Problem details:
Can you write out all the rows below again, switching every "Trail" to "Path" and leaving everything else the same?

* START *

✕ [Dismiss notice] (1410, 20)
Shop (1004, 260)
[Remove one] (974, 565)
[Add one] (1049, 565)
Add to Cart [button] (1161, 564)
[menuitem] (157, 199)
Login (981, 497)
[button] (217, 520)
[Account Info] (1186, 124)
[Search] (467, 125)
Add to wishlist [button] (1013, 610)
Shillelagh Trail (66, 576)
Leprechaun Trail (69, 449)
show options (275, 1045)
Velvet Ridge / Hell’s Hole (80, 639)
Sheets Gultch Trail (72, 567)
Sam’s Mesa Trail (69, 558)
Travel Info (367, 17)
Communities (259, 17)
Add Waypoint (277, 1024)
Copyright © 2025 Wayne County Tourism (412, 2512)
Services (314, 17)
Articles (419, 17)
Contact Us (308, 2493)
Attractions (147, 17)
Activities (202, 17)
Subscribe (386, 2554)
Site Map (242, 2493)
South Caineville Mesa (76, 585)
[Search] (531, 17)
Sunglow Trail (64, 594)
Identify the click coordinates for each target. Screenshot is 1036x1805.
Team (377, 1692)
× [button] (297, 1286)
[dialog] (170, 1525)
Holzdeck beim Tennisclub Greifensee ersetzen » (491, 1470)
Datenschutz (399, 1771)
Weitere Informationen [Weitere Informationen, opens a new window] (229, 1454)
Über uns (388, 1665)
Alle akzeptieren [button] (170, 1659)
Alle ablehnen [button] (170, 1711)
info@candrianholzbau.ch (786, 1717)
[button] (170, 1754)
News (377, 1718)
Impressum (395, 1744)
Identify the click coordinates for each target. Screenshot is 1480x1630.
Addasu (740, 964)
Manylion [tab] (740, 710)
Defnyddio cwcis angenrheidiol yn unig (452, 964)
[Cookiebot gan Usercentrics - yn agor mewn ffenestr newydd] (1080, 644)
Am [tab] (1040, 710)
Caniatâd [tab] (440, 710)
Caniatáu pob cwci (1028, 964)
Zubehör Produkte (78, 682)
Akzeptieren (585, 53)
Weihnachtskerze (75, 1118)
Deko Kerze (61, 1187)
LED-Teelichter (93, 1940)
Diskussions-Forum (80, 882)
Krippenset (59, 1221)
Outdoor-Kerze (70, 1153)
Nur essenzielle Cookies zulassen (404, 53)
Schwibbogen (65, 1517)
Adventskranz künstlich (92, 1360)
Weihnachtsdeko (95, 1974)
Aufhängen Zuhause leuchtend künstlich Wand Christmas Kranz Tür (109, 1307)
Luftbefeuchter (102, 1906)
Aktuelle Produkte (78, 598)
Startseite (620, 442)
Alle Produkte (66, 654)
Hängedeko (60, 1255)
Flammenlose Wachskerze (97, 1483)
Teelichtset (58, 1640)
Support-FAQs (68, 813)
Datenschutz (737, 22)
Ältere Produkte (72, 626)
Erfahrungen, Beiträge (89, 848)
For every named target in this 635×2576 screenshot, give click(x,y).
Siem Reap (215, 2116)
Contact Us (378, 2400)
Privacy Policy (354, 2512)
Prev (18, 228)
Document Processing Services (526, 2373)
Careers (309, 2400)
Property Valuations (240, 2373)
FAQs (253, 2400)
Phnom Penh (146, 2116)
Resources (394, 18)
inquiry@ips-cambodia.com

* END *

Output for this exercise:
✕ [Dismiss notice] (1410, 20)
Shop (1004, 260)
[Remove one] (974, 565)
[Add one] (1049, 565)
Add to Cart [button] (1161, 564)
[menuitem] (157, 199)
Login (981, 497)
[button] (217, 520)
[Account Info] (1186, 124)
[Search] (467, 125)
Add to wishlist [button] (1013, 610)
Shillelagh Path (66, 576)
Leprechaun Path (69, 449)
show options (275, 1045)
Velvet Ridge / Hell’s Hole (80, 639)
Sheets Gultch Path (72, 567)
Sam’s Mesa Path (69, 558)
Travel Info (367, 17)
Communities (259, 17)
Add Waypoint (277, 1024)
Copyright © 2025 Wayne County Tourism (412, 2512)
Services (314, 17)
Articles (419, 17)
Contact Us (308, 2493)
Attractions (147, 17)
Activities (202, 17)
Subscribe (386, 2554)
Site Map (242, 2493)
South Caineville Mesa (76, 585)
[Search] (531, 17)
Sunglow Path (64, 594)
Identify the click coordinates for each target. Screenshot is 1036x1805.
Team (377, 1692)
× [button] (297, 1286)
[dialog] (170, 1525)
Holzdeck beim Tennisclub Greifensee ersetzen » (491, 1470)
Datenschutz (399, 1771)
Weitere Informationen [Weitere Informationen, opens a new window] (229, 1454)
Über uns (388, 1665)
Alle akzeptieren [button] (170, 1659)
Alle ablehnen [button] (170, 1711)
info@candrianholzbau.ch (786, 1717)
[button] (170, 1754)
News (377, 1718)
Impressum (395, 1744)
Identify the click coordinates for each target. Screenshot is 1480x1630.
Addasu (740, 964)
Manylion [tab] (740, 710)
Defnyddio cwcis angenrheidiol yn unig (452, 964)
[Cookiebot gan Usercentrics - yn agor mewn ffenestr newydd] (1080, 644)
Am [tab] (1040, 710)
Caniatâd [tab] (440, 710)
Caniatáu pob cwci (1028, 964)
Zubehör Produkte (78, 682)
Akzeptieren (585, 53)
Weihnachtskerze (75, 1118)
Deko Kerze (61, 1187)
LED-Teelichter (93, 1940)
Diskussions-Forum (80, 882)
Krippenset (59, 1221)
Outdoor-Kerze (70, 1153)
Nur essenzielle Cookies zulassen (404, 53)
Schwibbogen (65, 1517)
Adventskranz künstlich (92, 1360)
Weihnachtsdeko (95, 1974)
Aufhängen Zuhause leuchtend künstlich Wand Christmas Kranz Tür (109, 1307)
Luftbefeuchter (102, 1906)
Aktuelle Produkte (78, 598)
Startseite (620, 442)
Alle Produkte (66, 654)
Hängedeko (60, 1255)
Flammenlose Wachskerze (97, 1483)
Teelichtset (58, 1640)
Support-FAQs (68, 813)
Datenschutz (737, 22)
Ältere Produkte (72, 626)
Erfahrungen, Beiträge (89, 848)
For every named target in this 635×2576 screenshot, give click(x,y).
Siem Reap (215, 2116)
Contact Us (378, 2400)
Privacy Policy (354, 2512)
Prev (18, 228)
Document Processing Services (526, 2373)
Careers (309, 2400)
Property Valuations (240, 2373)
FAQs (253, 2400)
Phnom Penh (146, 2116)
Resources (394, 18)
inquiry@ips-cambodia.com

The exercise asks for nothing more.